"My lord! How
knew you----"
"Peace, lad! Fash not thyself over it. Is it not a part of my sacred
office to follow in the footsteps of my Master and to be a discerner of
the thoughts and intents of the heart? Also, respecting, yea,
approving your reasons for reticence, I would have let you depart not
suspecting my knowledge of that which you wished to conceal, were it
not that we must now face this fact together:--Since penning that
message of apparent finality, the Prioress has tried her wings."

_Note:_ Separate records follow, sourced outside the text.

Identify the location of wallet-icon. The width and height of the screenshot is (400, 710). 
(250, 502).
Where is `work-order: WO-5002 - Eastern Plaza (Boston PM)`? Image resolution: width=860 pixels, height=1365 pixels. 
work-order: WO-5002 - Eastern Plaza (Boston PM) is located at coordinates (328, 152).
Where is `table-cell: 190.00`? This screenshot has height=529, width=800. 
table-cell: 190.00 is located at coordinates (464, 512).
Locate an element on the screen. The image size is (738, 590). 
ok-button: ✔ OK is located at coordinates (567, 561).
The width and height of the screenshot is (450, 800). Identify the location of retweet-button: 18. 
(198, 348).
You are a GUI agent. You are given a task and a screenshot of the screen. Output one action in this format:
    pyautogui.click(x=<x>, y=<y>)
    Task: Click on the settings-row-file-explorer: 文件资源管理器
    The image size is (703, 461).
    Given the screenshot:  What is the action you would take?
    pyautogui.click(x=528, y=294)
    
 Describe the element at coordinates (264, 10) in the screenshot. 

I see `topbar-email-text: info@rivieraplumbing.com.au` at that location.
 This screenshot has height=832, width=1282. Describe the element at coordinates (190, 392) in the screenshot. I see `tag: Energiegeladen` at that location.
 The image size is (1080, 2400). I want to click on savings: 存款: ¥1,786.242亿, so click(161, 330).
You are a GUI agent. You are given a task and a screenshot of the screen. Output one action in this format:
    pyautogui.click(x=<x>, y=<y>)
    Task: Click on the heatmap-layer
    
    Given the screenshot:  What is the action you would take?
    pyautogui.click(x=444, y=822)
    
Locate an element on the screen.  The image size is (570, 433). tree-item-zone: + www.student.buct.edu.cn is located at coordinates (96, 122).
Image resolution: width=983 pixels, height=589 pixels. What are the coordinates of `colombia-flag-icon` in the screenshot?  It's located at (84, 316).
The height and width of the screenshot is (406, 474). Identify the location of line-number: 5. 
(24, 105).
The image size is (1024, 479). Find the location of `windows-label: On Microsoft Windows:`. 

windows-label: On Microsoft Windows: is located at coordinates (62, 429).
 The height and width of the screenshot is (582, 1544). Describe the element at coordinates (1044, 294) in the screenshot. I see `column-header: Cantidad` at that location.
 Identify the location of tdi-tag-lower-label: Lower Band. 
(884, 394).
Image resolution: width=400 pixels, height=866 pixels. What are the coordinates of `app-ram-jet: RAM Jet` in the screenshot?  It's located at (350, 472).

A rush of bewildered joy flooded the face of the Knight.
"Reverend Father!" he said, "think you that means hope for me?"
Symon of Worcester considered this question carefully, sitting in his
favourite attitude, his lips compressed against his finger-tips.
At length; "I think it means just this," he said. "A conflict, in her,
between the mental and the physical; between reason and instinct;
thought and feeling. The calm, collected mind sent you that reasoned
message of final refusal. The sentient body, vibrant with bounding
life, instinctively prepares itself for the possibility of the ride
with you to Warwick. This gives equal balance to the scale. But a
third factor will be called in, finally to decide the matter. By that
she will abide; and neither you nor I, neither earth nor hell, neither
things past, things present, nor things to come, could avail to move
her."
"And that third factor?" questioned the Knight.